Translation:We took the tickets for the concert.
True, but I think it's better to learn that rather than to not know about it at all. http://www.wordreference.com/es/en/translation.asp?spen=coger
There are a lot of countries that are Spanish-speaking and each one has some words that have different usage. I've heard that some words that are just fine in El Salvador can be bad words in Mexico. There's no way to have a special version for every single country.
One, Duo does teach the vosotros form. In the English to Spanish course, it's just a lot further down in the tree because there are a lot more English speakers in the US than in the UK, and consequently they're far less likely to need the vosotros. (In contrast, the German to Spanish course, for example, teaches the vosotros much earlier.)

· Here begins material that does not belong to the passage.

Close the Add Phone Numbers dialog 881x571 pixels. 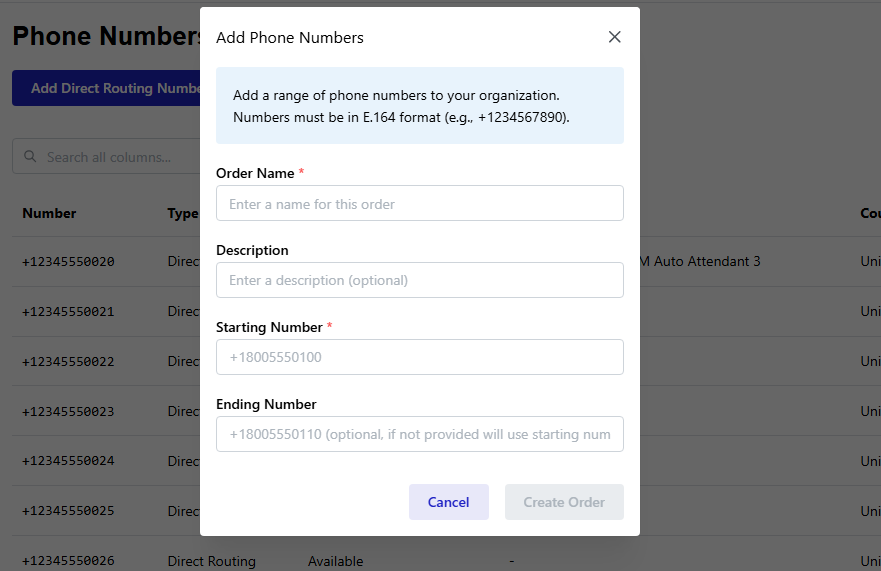615,37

Two, Latin American Spanish speakers will understand the non-sexual meaning of coger just fine. To say they shouldn't teach it because it's "a swear word" would be like saying the English course shouldn't teach "screw" because it's a swear word.
I so agree! People should be warned not to use this word in Mexico! It is considered extremely rude and has an entirely different meaning to people in Mexico. It's fine to know the verb and how to conjugate it, but people should be made aware that it should just be avoided in Mexico even though t is commonly used in Spain.

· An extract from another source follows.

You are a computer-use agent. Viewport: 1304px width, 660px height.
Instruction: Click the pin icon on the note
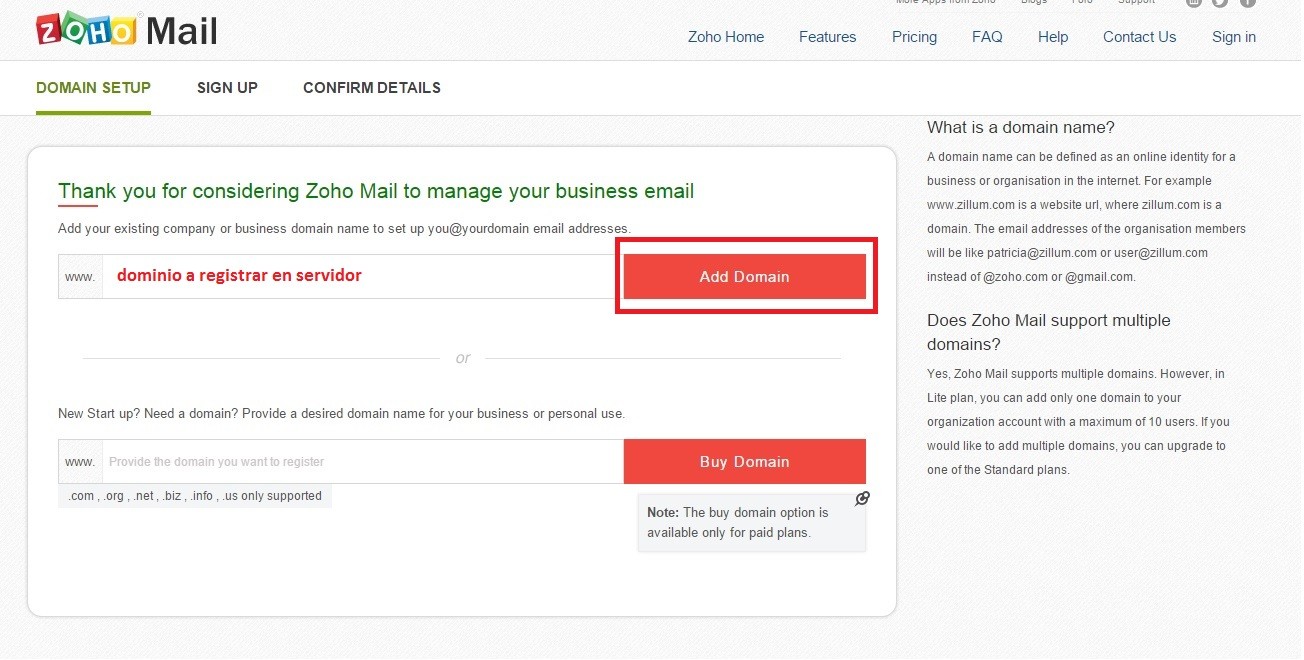(x=862, y=498)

I would interpret "took the tickets" to mean you had the tickets at home and brought them with you. I would never to it to mean picking them up. Perhaps, "I asked the man at the counter for two tickets. He laid the tickets on the counter and stared at me. I lay down my money, took the tickets, and left without looking back.'
If you wanted to say that you took, carried, or transported the tickets to somewhere, then the word to use is llevar.
Coger has multiple possible meanings. One meaning of coger is "grab something (take hold of)" and one meaning of take something is grab. So, I suspect that is the meaning of take meant here. Maybe someone handed you the tickets and you took them.
Spanish seems to use two different words for having something in your hand (agarrar, coger, tener) and taking/carrying that something somewhere (llevar). Take in English can mean both of those.
The word for "pick up" in some Latin American dialects (that I know) is recoger. The Cambridge English dictionary says, "coger = pick up [phrasal verb] to collect (something) from somewhere" I'm not sure if this can mean that you went to get the tickets from somewhere like a ticket office or just that you picked the tickets up off a table or desk.
They are roughly equivalent when used to translate "ticket" without any context. You will hear entradas used more for things that often take place in buildings (concert, stadium, theater), since entrada can also mean entrance. Think of it as being connected to an entry fee (kind of like how we use "admittance" in English).
Other words for tickets, boletos and billetes, seem to be used more for transportation, lotteries, and fines. My understanding is that boleto is more common in parts of Latin America and billete is more common in Spain.
I also think "We got the tickets" should be accepted. To make sense of Duo's translation consider this scenario: You went to la taquilla. You gave the ticket-seller money. They handed you the tickets. You took the tickets.
Or, perhaps, this: "Did you take the tickets from my desk?" "Yes, we took the tickets."
FYI, here's the email text I got - no pun intended - from DuoLingo:
You suggested “We got the tickets for the concert.” as a translation for “Cogimos las entradas para el concierto.” We now accept this translation. :)
Thanks for the contribution, please keep it up!
Surely nobody would think one had sexually assaulted the tickets? :)
The hover hints show "got", spainishdict.com shows "got", "got" makes more sense, ergo "we got the tickets should be accepted". Has anyone else reported this?
They do occasionally accept a new translation, you know. They took one of mine recently - I was so proud!
It is 'boleto'. I am not sure it is accepted. If you read the comments (and you probably should do so before posting, at least cursory reading or maybe a search for key words) you would see that 'un boleto' is typically used to pay fare for travel (buses, trains) while 'una entrada' is more for ... well ... entering an event (a concert, an exhibition).
jxxy, that seems to be a very narrow view of "to take" - don't the Brits "take a walk," or "take things for granted," or "take an aspirin"? Haven't you heard, "Take it easy"?
Or someone shows pictures of kittens that need a home, and you say, "I'll take the black and white one!" Or your uncle has a habit of betting on horse races, and says to a friend, "I'm gonna take 'The Blaze' in the sixth race."
It can denote understanding, like when someone was acting flirty at a party, "...and I took it to mean he wanted to ask me for a date." I was in a horse show and "My horse took first place!
There are probably a whole column of different uses of "to take" in a comprehensive dictionary, some meaning variations of "to choose," and at least one of them means to pick up and hold in one's hand.
In English classes for decades, teachers tried to discourage the use of "get/got," but it has become pretty pervasive in casual speech. But it's not always a substitute for "take"; you might hear, "I got Covid-19 just before Christmas!" "I didn't get it but now I'm gonna take the vaccine."
Lots of meanings - but I'll avoid using coger in Latin America.